Iniziamo subito a delineare la differenza che esiste tra resistenza generale e resistenza speciale e specifica. La prima è quella che riguarda uno sforzo, appunto, di tipo generale, ossia molto lontano dal gesto atletico in sé per cui si sta allenando la resistenza. L'esempio più comune è la corsa. La seconda, invece, riguarda gesti atletici che richiamano molto di più quelli che normalmente si eseguono in combattimento e per cui è necessario mantenere quanto più a lungo possibile un buon rendimento (per esempio pugni e calci).
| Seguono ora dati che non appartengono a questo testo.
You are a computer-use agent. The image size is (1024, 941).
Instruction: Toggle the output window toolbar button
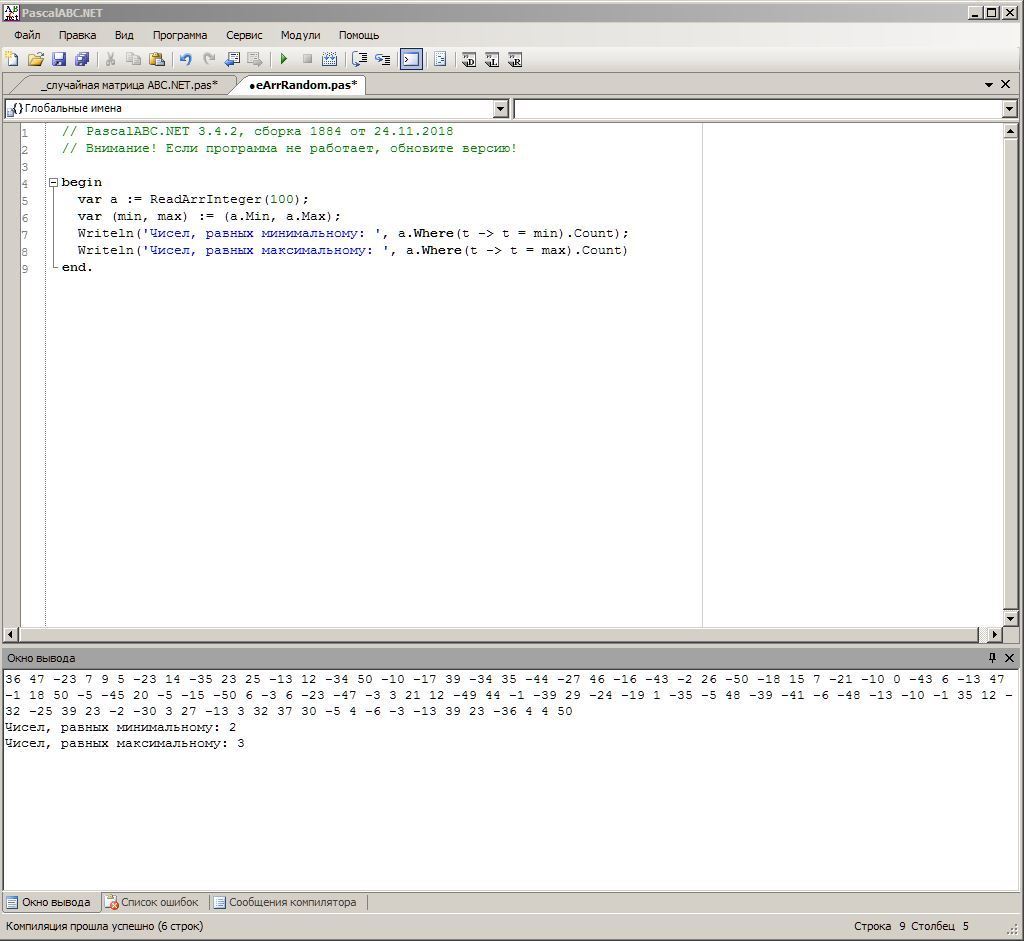[411, 60]
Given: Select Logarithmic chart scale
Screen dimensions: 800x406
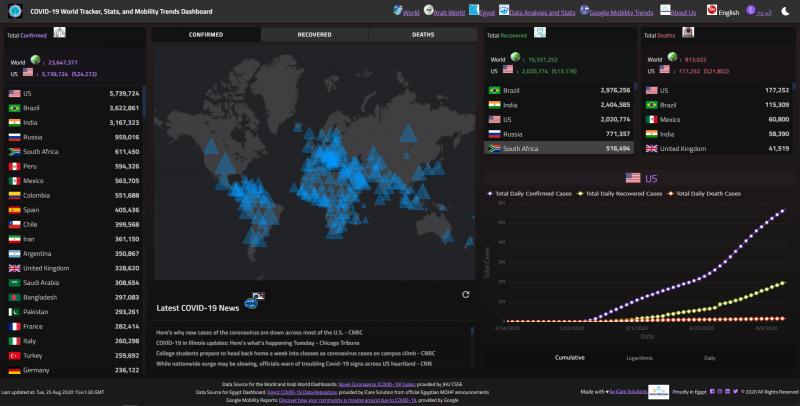Looking at the screenshot, I should click(x=640, y=356).
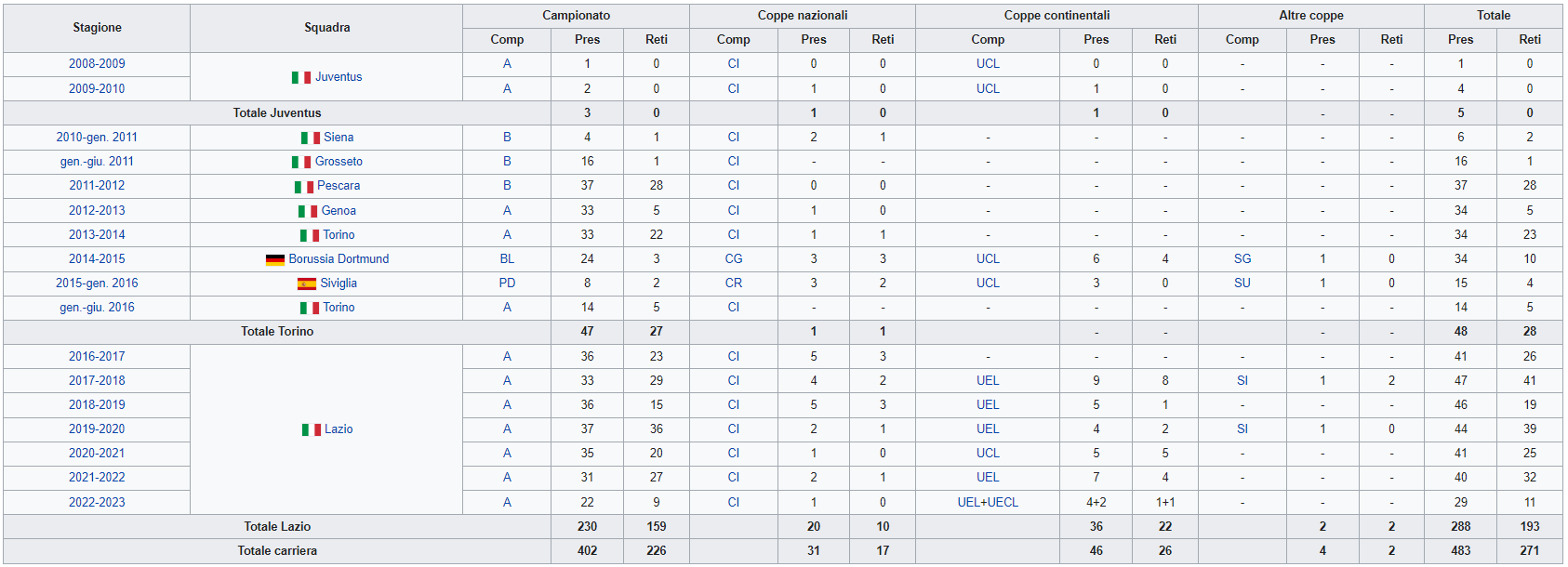Click the CG national cup link
The width and height of the screenshot is (1568, 567).
(734, 259)
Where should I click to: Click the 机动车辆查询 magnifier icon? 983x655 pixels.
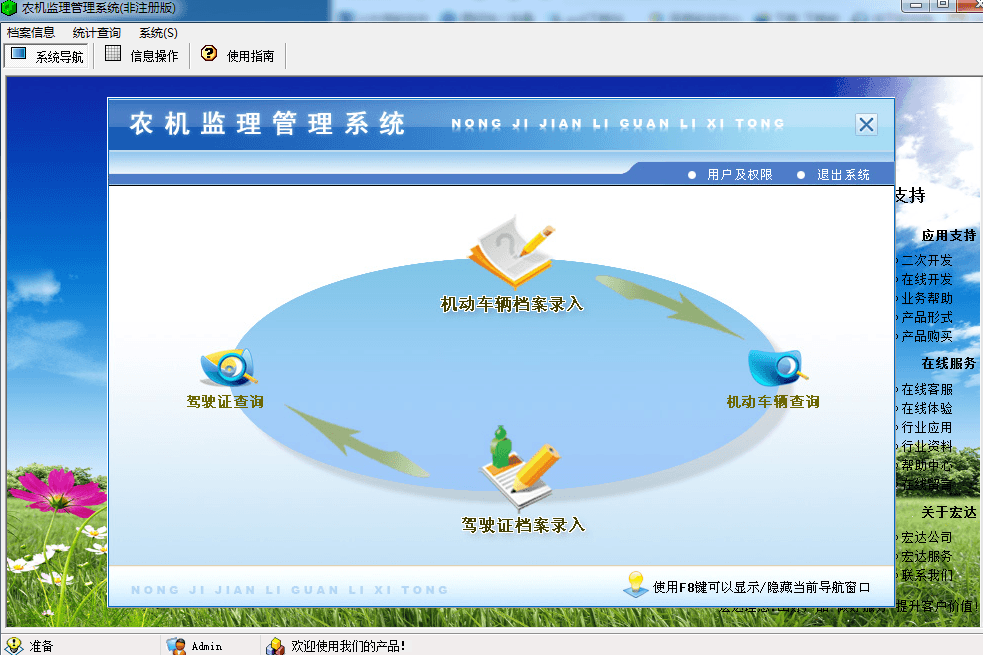pyautogui.click(x=776, y=366)
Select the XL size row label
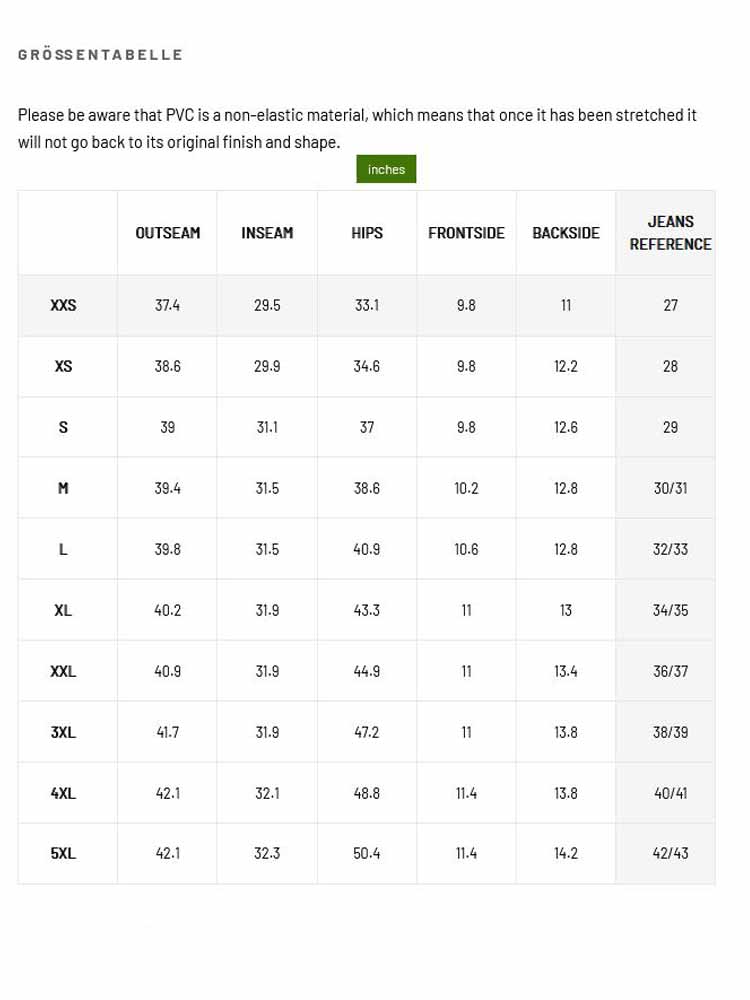This screenshot has width=750, height=1000. pos(63,610)
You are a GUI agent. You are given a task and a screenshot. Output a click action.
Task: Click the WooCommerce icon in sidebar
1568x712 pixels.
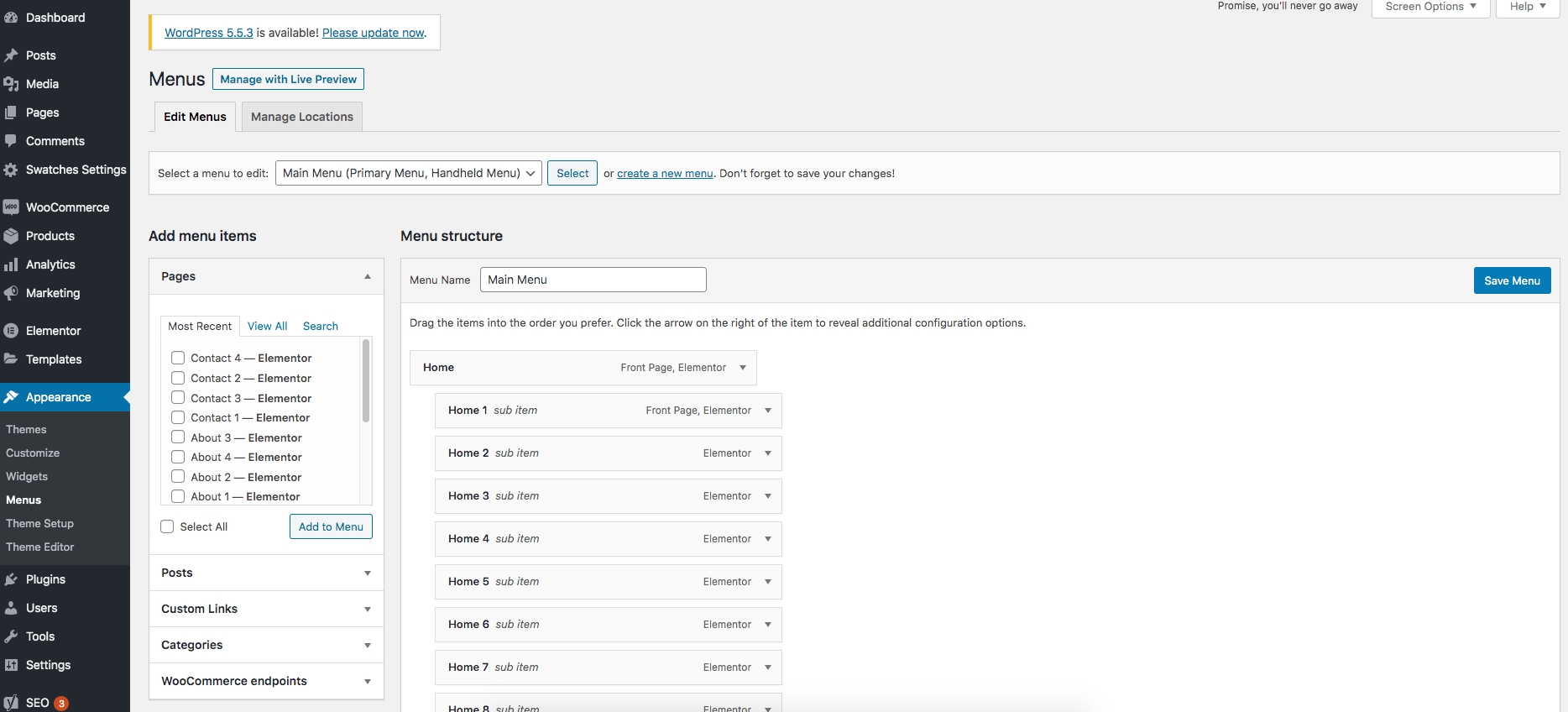11,207
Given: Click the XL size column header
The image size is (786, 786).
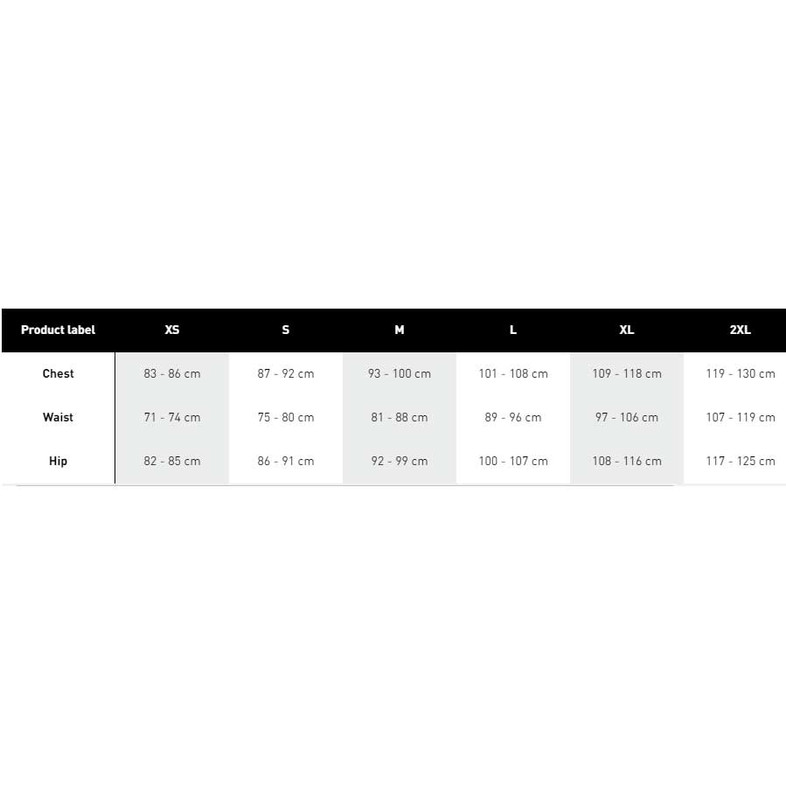Looking at the screenshot, I should 627,329.
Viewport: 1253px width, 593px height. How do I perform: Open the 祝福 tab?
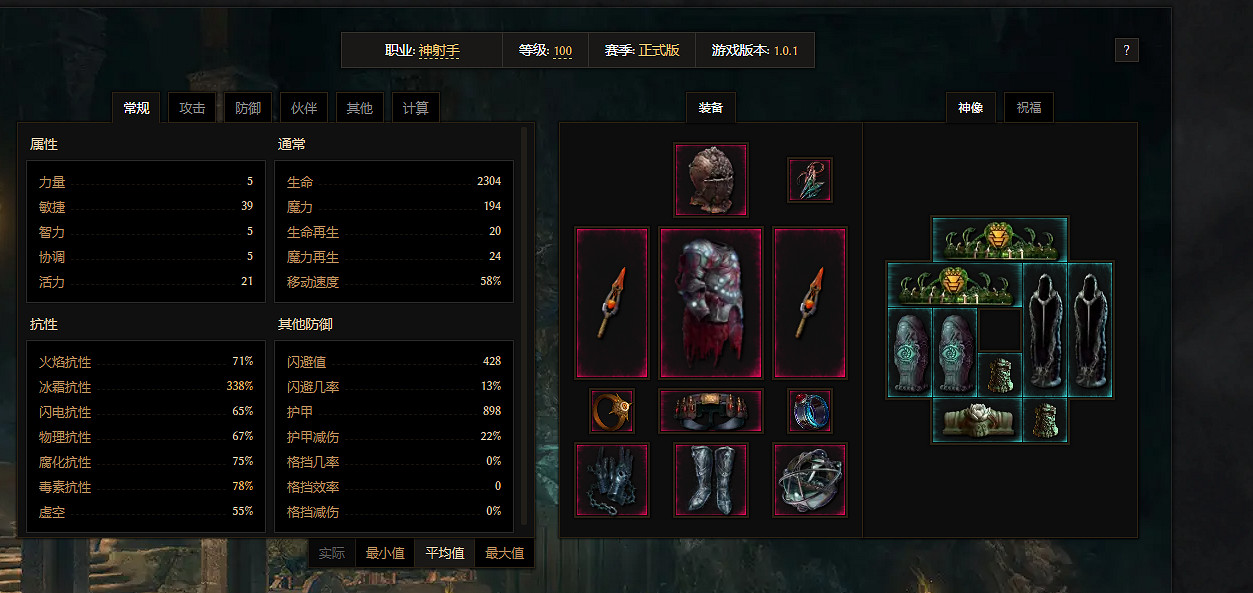point(1029,107)

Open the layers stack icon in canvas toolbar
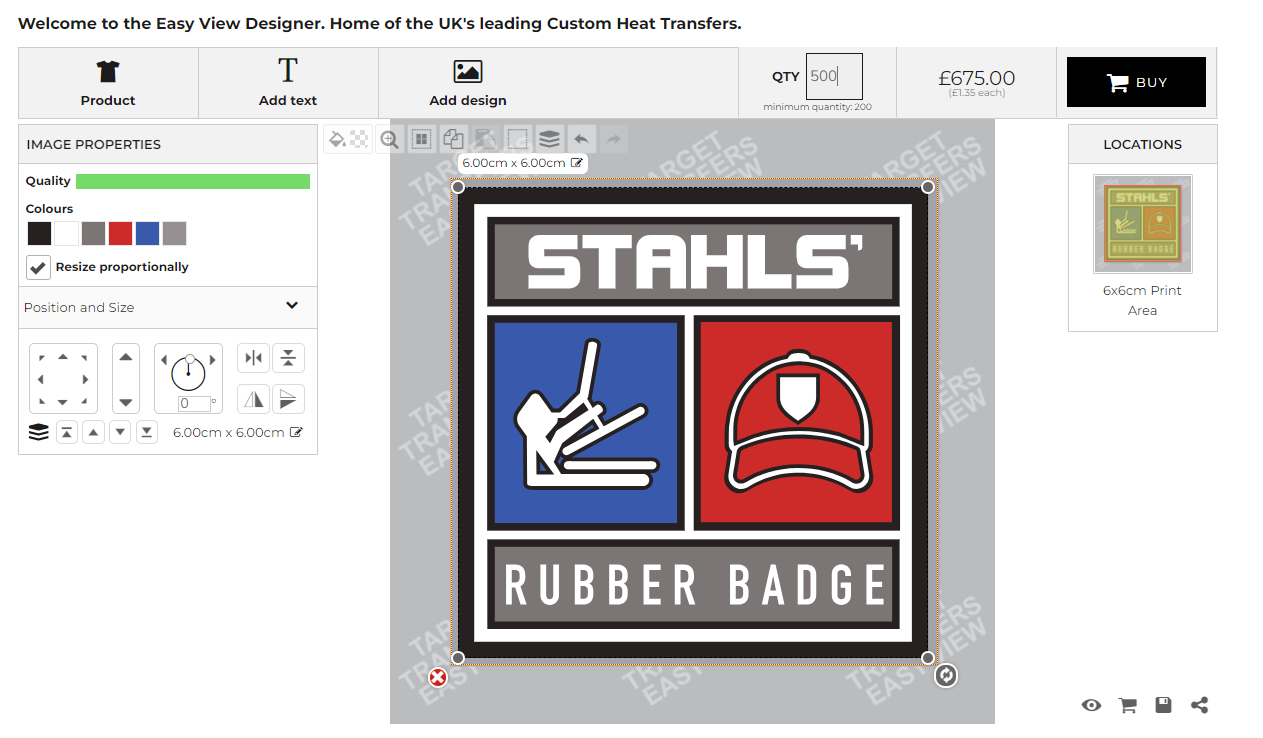tap(549, 139)
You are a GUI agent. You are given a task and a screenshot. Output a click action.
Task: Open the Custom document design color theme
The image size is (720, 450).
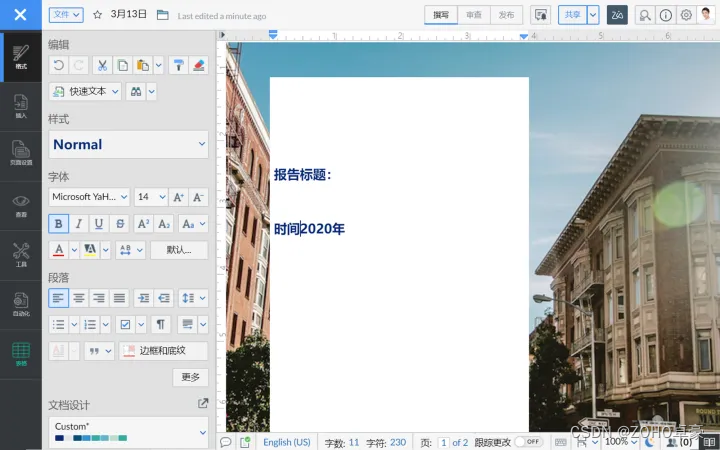coord(128,432)
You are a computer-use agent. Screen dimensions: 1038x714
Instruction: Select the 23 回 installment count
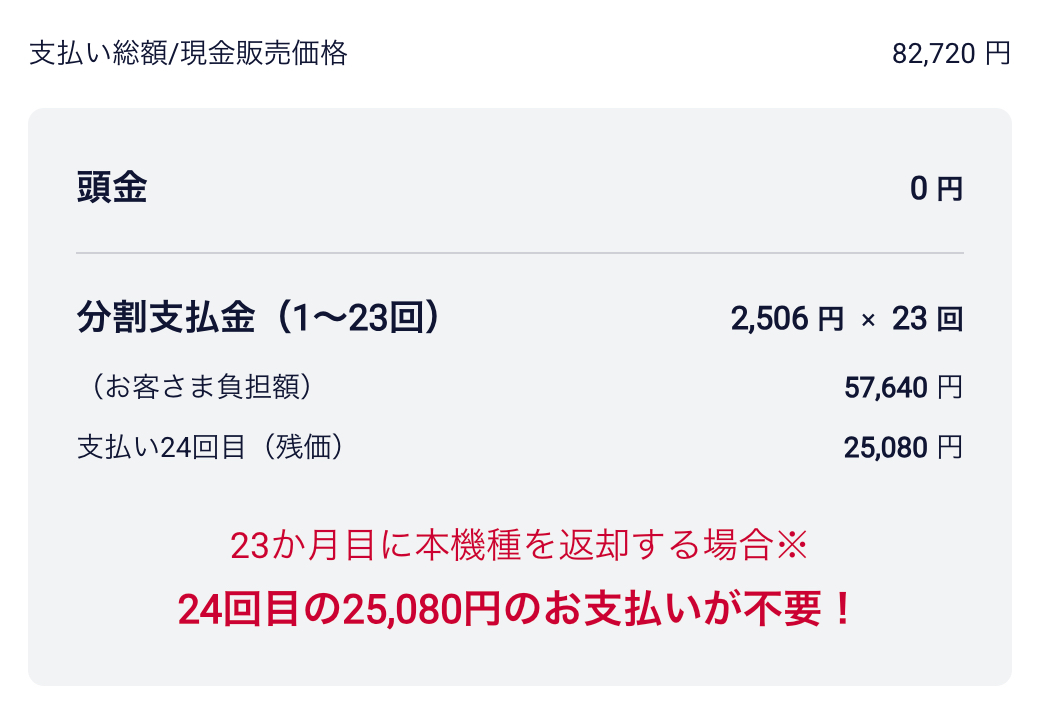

Come già precedentemente chiarito, la resistenza generale è importante per chiunque, anche per chi non pratica abitualmente attività fisica o sportiva con ambizioni agonistiche. L'organismo umano, infatti, per natura, ha bisogno di muoversi, di fare dell'attività fisica; se questa possibilità gli viene negata, presto o tardi, si ammala. L'ideale, tra i vari tipi di attività fisica, è, appunto, l'allenamento della resistenza generale, che sviluppa quei presupposti di salute da cui, per restare in tema di Arti marziali, un buon combattente non può prescindere. Più in dettaglio, una buona resistenza generale consente

l'aumento delle capacità prestative specifiche (cioè riguardanti esattamente i gesti di gara o, nel nostro caso, i gesti che si compiono in combattimento reale). Ritardando l'affaticamento, infatti, consente più capacità di carichi specifici;

il miglioramento delle capacità di recupero garantendo una più rapida eliminazione delle scorie della fatica e il ripristino energetico;

la riduzione dei traumi, aumentando le capacità elastiche dei muscoli e aumentando la prontezza di riflessi;

l'aumento delle capacità psichiche favorendo una maggiore resistenza allo stress e una maggiore stabilità emotiva;

una più elevata capacità di reazione e di azione per via del miglioramento della capacità funzionale del sistema nervoso centrale. Infatti c'è un minore accumulo di scorie della fatica;

un migliore controllo della tecnica, quindi una concentrazione maggiore, una fallosità minore, un minore disturbo alla coordinazione fine;

una maggiore lucidità tattica, quindi una migliore capacità di decisione e anticipazione (cioè di prevedere l'esito di un'azione già in corso di esecuzione);

più in generale, una salute più stabile, a causa di una minore esposizione alle malattie comuni per aumento delle difese immunitarie (mentre l'attività fisica blanda rafforza le difese immunitarie, quella strenua le debilita).